WHAT YOU SHOULD DO -> Work out how many lines below contain the word "computer". Only the number is wanted.

GIVEN DATA ->
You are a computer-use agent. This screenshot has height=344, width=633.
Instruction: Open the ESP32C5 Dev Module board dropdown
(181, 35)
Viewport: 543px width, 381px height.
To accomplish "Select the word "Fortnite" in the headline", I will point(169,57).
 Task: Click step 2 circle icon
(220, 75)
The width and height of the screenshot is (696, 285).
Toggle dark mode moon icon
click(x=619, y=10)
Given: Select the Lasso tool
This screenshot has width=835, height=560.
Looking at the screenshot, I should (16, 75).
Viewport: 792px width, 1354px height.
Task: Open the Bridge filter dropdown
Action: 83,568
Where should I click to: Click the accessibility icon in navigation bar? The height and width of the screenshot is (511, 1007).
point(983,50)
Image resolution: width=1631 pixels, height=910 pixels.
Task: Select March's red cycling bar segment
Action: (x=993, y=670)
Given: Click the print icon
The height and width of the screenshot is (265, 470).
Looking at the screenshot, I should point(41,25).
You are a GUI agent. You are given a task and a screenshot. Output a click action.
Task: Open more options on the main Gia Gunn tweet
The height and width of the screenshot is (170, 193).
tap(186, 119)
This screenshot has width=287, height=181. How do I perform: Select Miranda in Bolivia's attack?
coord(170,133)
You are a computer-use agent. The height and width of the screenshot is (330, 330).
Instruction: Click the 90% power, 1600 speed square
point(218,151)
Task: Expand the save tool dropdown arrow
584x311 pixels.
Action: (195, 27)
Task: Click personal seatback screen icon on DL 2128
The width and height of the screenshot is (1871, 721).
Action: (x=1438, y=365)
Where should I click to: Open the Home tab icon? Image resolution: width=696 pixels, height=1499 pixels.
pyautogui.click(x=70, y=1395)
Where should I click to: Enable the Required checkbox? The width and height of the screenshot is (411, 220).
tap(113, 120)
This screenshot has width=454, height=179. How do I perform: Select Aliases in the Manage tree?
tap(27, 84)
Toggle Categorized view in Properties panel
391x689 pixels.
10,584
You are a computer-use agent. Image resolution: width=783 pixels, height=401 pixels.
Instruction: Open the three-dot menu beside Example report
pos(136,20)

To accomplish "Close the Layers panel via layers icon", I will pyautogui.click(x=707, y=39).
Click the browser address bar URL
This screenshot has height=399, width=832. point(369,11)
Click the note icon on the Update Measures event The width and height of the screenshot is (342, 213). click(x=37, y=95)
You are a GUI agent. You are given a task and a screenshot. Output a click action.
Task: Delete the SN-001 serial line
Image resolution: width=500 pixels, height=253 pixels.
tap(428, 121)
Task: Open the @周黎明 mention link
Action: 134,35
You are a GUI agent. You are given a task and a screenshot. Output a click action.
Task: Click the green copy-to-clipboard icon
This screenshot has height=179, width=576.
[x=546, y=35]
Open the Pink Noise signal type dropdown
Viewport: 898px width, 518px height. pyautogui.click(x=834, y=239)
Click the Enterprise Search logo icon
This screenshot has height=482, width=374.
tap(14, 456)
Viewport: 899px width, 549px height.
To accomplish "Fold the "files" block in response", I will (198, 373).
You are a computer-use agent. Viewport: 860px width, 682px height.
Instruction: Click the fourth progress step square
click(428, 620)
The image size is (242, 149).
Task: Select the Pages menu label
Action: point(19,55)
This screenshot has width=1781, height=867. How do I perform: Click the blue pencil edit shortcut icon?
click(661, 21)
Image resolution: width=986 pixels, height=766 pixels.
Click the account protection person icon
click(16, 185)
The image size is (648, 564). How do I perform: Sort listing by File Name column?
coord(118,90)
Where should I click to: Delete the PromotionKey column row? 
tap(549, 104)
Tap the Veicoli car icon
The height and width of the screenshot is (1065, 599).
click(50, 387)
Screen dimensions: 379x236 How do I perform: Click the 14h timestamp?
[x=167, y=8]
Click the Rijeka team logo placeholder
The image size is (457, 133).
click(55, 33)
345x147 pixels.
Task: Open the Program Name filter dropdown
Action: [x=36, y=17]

TASK RESULT -> 4